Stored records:

★ ★ ★ ★

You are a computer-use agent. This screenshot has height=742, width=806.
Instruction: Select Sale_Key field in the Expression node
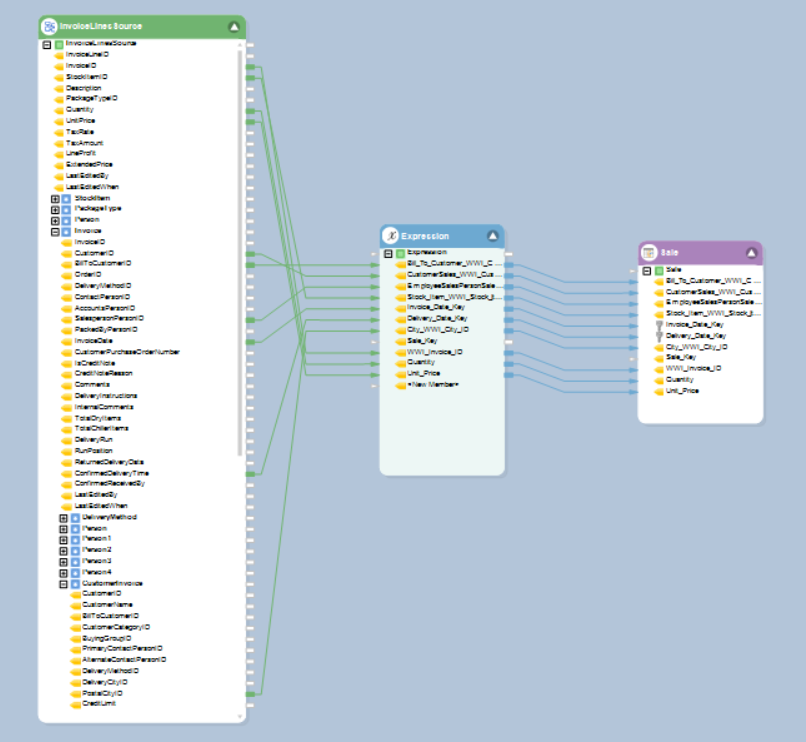coord(423,341)
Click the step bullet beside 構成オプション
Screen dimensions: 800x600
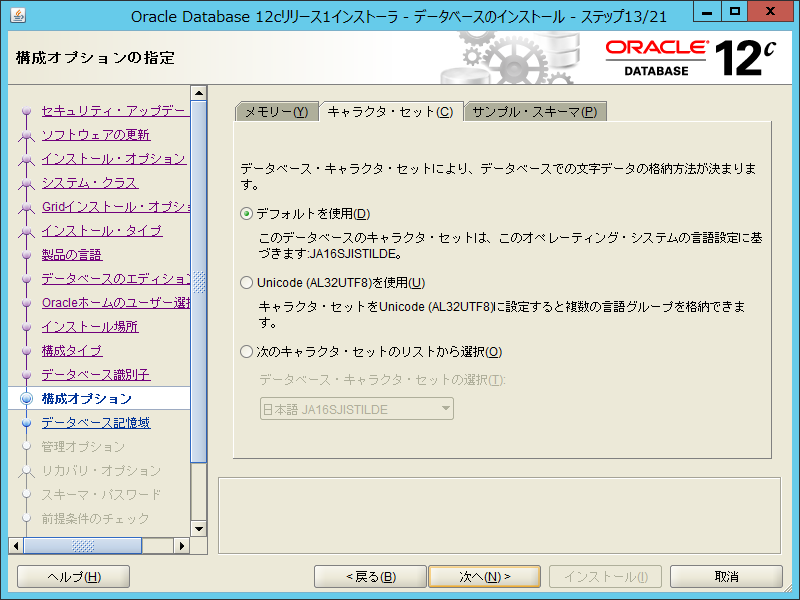26,399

★ ★ ★ ★

-- Your objective --
The data above are to be repeated word for word, with any pictures left out.

-- Task response --
You are a computer-use agent. This screenshot has height=742, width=806.
Instruction: Select Sale_Key field in the Expression node
coord(423,341)
Click the step bullet beside 構成オプション
Screen dimensions: 800x600
26,399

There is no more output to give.